Duany On High Gas Prices And Urban Revival

Andres Duany and other experts discuss how the convergence of high gas prices and the foreclosure crisis may reverse years of cheap gas and cheap exurban land. He's pushing mixed uses and reformed zoning in suburbia, and he's betting on Texas.

2 minute read

August 4, 2008, 12:00 PM PDT

By Irvin Dawid


"The urbanism of the United States has been premised on two things," Duany says. "One is inexpensive land. And the other is inexpensive fuel. Both have led to sprawl."

"Urban planners have been beating their heads against the wall for decades trying to get Americans to settle in a more compact pattern on the landscape for the very reasons we're starting to see now," says Thomas Campanella, an associate professor of city and regional planning at the University of North Carolina-Chapel Hill. "To be honest, I feel that rising gas prices...are going to do more for good, sustainable urban planning than the entire urban planning profession."

"Together with the foreclosure crisis, gas prices "will really take the sheen off the distant suburbs," says Bob Dunphy, a senior fellow for transportation and infrastructure at the Urban Land Institute."

"New Urbanists such as Duany, who champion mixed-use environments, say suburbs must adapt to high gas prices by becoming more like villages. Central shopping should replace big box stores (and their aprons of parking) on the town edge. And entire swaths of city blocks with nothing but houses and cul-de-sacs must be retrofitted to fully functioning neighborhoods, with corner stores and businesses in walking distance."

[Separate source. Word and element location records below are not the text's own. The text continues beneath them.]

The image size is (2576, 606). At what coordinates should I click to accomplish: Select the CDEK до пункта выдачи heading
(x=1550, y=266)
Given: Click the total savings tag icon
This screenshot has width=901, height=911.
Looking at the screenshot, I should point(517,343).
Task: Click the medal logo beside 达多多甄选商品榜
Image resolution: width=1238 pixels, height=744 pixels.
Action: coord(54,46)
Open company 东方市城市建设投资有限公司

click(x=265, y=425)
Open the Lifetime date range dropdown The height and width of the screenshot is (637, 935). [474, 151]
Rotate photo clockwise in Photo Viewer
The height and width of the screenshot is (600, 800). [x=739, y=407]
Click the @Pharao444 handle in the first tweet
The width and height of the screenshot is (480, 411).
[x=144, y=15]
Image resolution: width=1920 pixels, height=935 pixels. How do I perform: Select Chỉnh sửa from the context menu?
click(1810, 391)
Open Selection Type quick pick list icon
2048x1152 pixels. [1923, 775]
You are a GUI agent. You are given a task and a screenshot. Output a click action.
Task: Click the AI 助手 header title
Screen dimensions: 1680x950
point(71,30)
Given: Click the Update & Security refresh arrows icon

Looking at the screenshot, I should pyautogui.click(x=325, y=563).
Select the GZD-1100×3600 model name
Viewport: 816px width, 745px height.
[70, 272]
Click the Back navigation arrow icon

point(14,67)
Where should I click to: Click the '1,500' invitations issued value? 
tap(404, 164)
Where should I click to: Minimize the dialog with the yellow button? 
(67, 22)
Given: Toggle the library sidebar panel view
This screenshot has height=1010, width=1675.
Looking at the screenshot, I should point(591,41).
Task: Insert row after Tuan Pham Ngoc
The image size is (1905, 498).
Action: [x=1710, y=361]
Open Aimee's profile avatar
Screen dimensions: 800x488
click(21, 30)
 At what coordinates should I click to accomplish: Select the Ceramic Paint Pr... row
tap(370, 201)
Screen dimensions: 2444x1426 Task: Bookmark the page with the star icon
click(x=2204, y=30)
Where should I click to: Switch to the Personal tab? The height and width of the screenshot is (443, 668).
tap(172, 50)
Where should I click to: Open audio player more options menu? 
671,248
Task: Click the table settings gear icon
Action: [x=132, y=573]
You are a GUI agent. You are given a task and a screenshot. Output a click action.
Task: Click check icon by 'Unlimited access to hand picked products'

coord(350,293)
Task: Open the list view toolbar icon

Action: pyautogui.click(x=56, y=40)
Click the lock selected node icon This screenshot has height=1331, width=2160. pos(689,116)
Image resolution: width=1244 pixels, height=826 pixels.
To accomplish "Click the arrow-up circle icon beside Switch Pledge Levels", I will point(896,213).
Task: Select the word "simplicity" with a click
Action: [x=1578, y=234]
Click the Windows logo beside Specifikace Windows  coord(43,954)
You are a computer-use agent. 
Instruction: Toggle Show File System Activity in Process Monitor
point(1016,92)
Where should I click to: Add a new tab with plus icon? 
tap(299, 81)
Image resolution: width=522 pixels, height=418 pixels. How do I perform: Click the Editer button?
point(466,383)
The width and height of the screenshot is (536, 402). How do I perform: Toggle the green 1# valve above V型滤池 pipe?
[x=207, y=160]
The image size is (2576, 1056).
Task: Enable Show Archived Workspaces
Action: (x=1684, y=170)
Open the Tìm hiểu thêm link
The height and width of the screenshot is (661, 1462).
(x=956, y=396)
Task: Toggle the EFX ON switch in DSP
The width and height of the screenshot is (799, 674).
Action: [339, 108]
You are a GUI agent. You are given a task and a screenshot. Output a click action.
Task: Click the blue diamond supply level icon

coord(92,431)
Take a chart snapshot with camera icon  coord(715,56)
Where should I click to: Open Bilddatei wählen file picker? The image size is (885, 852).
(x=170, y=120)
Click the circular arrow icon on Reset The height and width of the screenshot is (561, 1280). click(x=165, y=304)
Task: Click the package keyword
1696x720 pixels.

"You'll see more people buying into the idea of a more dense suburb", says Eran Ben-Joseph, a professor of urban planning at the Massachusetts Institute of Technology."

However, suburbanites can adapt to high gas prices.

"At $4 per gallon for gas, Americans are paying an average of about $500 more to fill up a car this year over last year. That may dent the family budget, but it's hardly enough to trigger a wholesale reimagining of the American Dream. Not to mention that new automobile technology that features plug-in hybrids, electric cars, and hydrogen-powered cars may blunt the impact of gas prices and allow plenty of Americans to enjoy life as they've known it for decades."

"Some cities are better poised to take advantage of this urbanizing trend than others. Namely, those that are already have strong urban cores and public transit lines."

"Duany says he's betting on oil-rich Texas, the very home of suburban sprawl and the derisively dubbed McMansion. "Dallas has more retrofitted downtown suburbs than any place," Duany says. "I'm always betting on Texas. It's such a can-do place."